Defined in src/crypto/suite.rs:

Suite ID	Name	Purpose
1	`aes256-gcm-siv`	Default. Production use
0	`plaintext`	Testing/development. Explicit opt-in

The suite ID is stored in plaintext in the DB header (bytes 68..72), allowing MuroDB to determine the encryption mode before the user provides a passphrase.

Key Derivation (KDF)

src/crypto/kdf.rs

Flow

passphrase (arbitrary-length bytes) + salt (16-byte random)
    │
    ↓  Argon2id
256-bit MasterKey

Argon2id: A memory-hard KDF. If a database file is stolen, the attacker must spend significant memory and CPU per password guess, making offline brute-force expensive.
Salt: Generated randomly at database creation, stored in plaintext in the DB header (bytes 12..28). The salt must be readable before the passphrase is provided.
MasterKey: Implements ZeroizeOnDrop — key material is securely erased from memory when dropped.

Argon2id is the NIST-recommended password hashing function.
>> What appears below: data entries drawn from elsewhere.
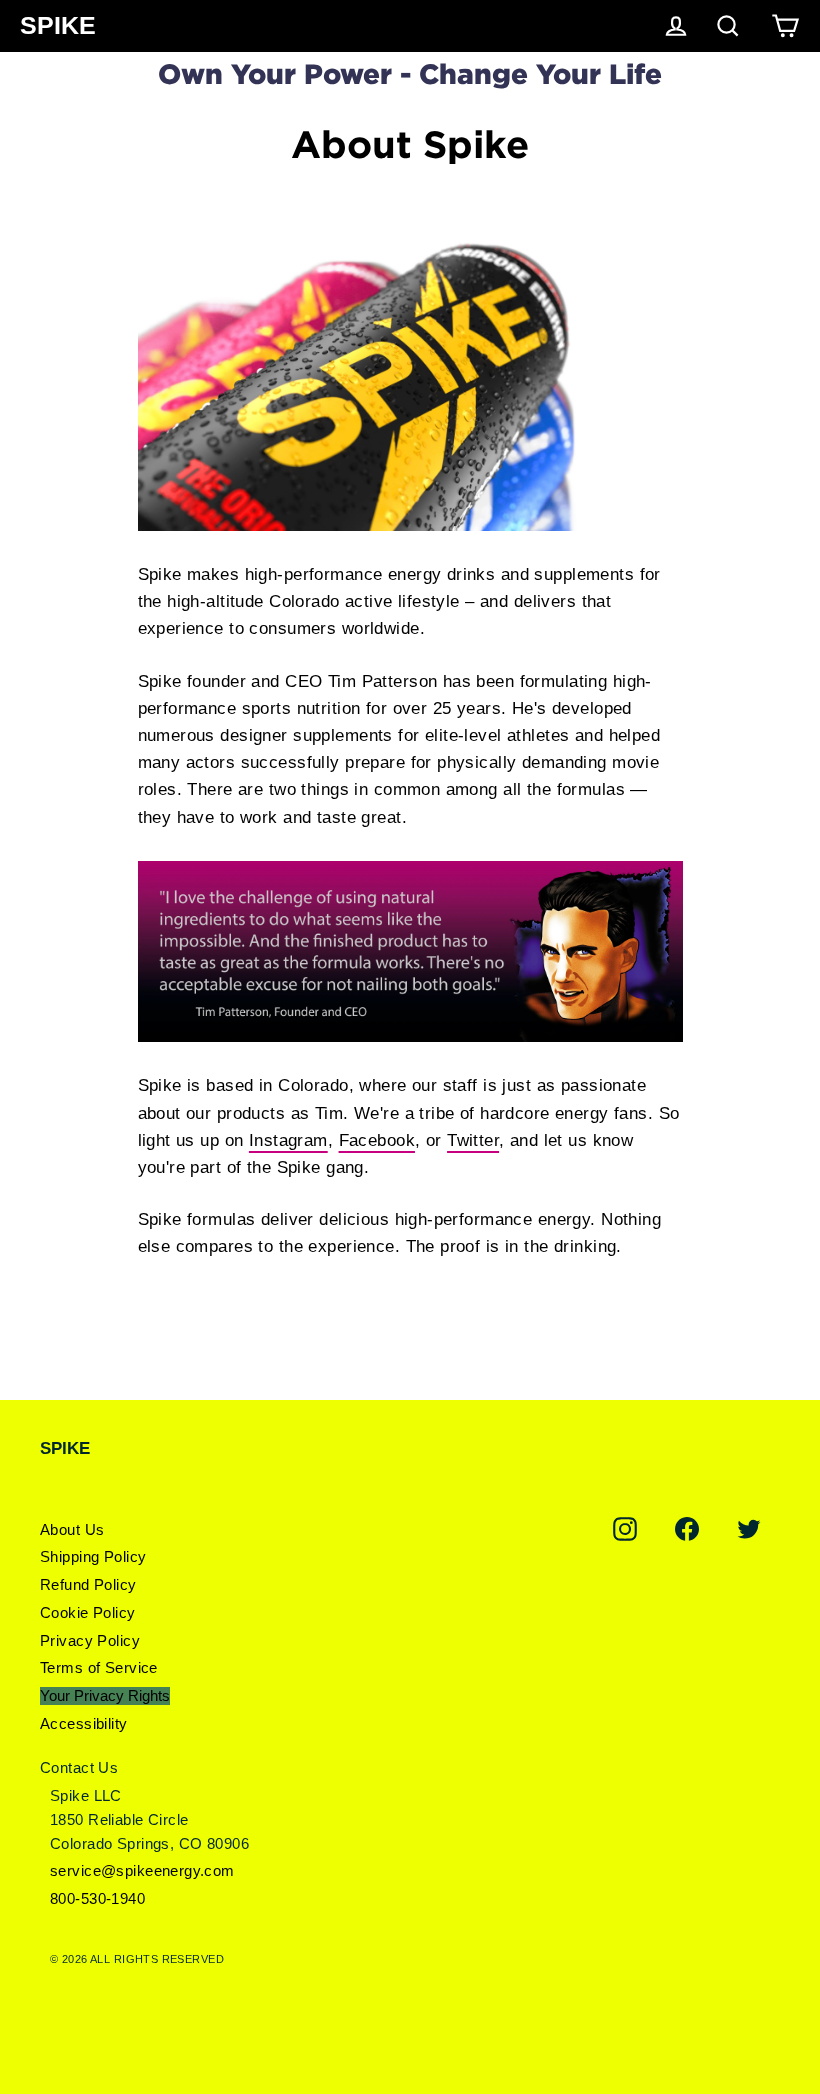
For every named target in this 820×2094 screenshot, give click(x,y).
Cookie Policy (88, 1612)
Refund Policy (88, 1584)
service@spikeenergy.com (142, 1870)
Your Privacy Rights (105, 1695)
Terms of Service (99, 1667)
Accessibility (84, 1723)
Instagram (288, 1140)
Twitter (473, 1140)
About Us (72, 1529)
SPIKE (58, 25)
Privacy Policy (90, 1640)
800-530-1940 (97, 1898)
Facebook (377, 1140)
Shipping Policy (93, 1556)
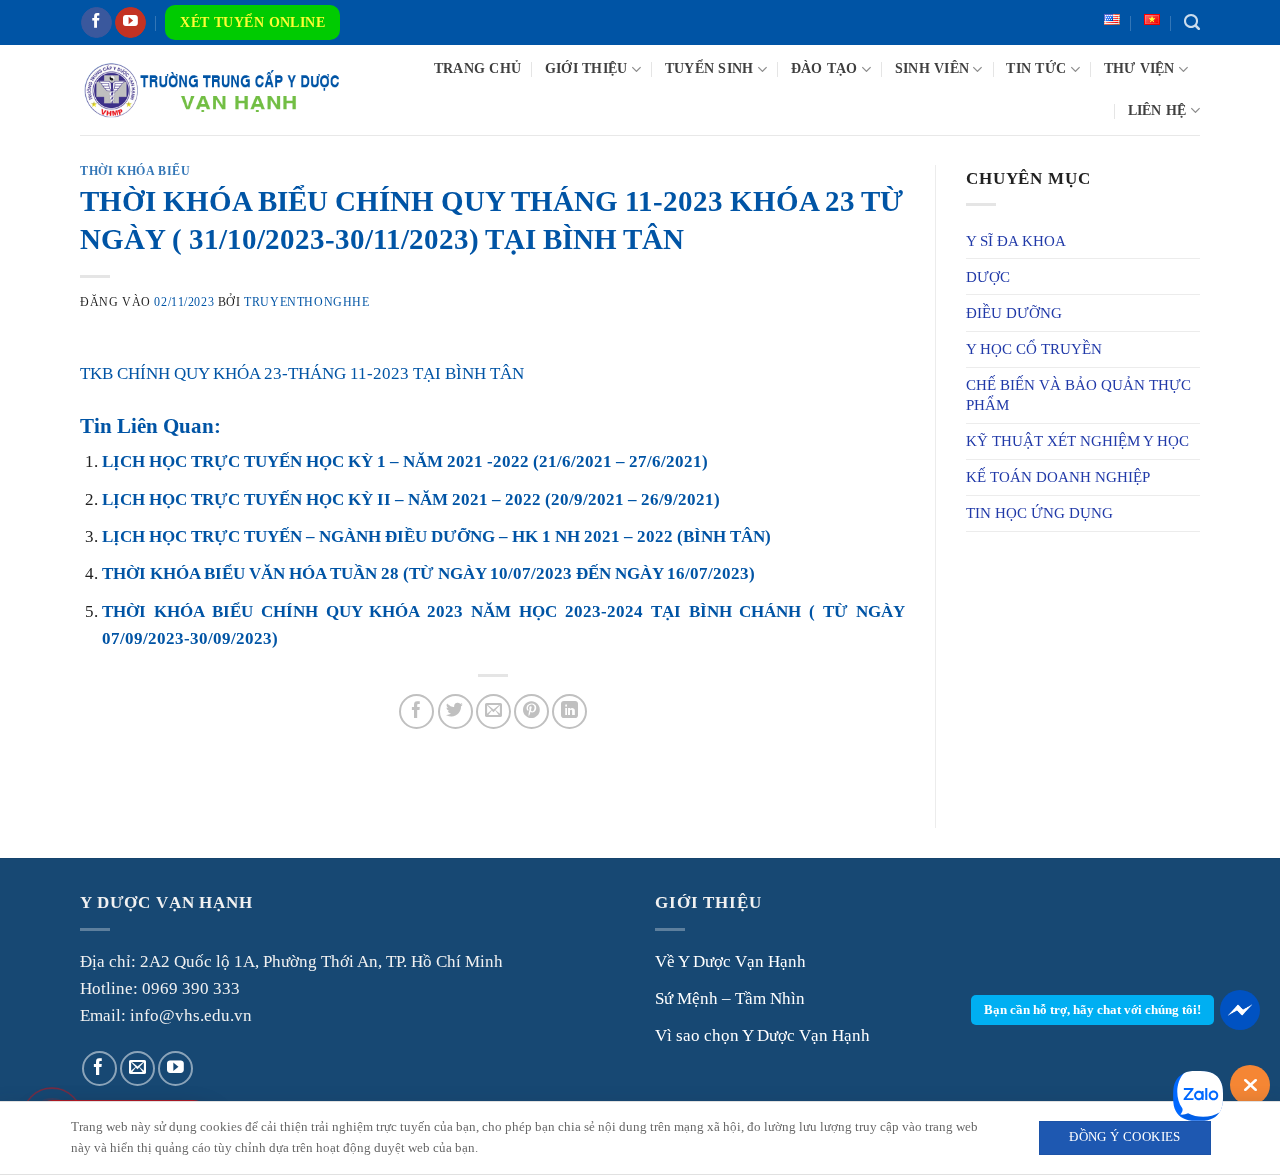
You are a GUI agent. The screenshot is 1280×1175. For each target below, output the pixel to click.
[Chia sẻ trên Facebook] (416, 711)
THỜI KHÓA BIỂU (135, 171)
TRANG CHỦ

Its memory-hard design provides strong resistance against GPU/ASIC-accelerated brute-force attacks, outperforming bcrypt and PBKDF2 in this regard.

Page Encryption

src/crypto/aead.rs

On-Disk Format

Each 4096-byte page is individually encrypted and stored as:

nonce (12B) || ciphertext (4096B) || auth tag (16B)
──────────────────────────────────────────────────
                  total: 4124B

Nonce: 12 bytes, randomly generated for each encryption operation
Authentication tag: 16 bytes, detects tampering of both ciphertext and AAD

Why AES-256-GCM-SIV?

MuroDB uses AES-256-GCM-SIV rather than standard AES-GCM.

With standard AES-GCM, reusing a nonce completely breaks authentication. AES-GCM-SIV, on the other hand, degrades gracefully under nonce reuse — it only leaks whether two plaintexts are identical, without compromising authentication. For a storage engine where nonce management bugs can have catastrophic consequences, this nonce-misuse resistance provides a significantly safer failure envelope.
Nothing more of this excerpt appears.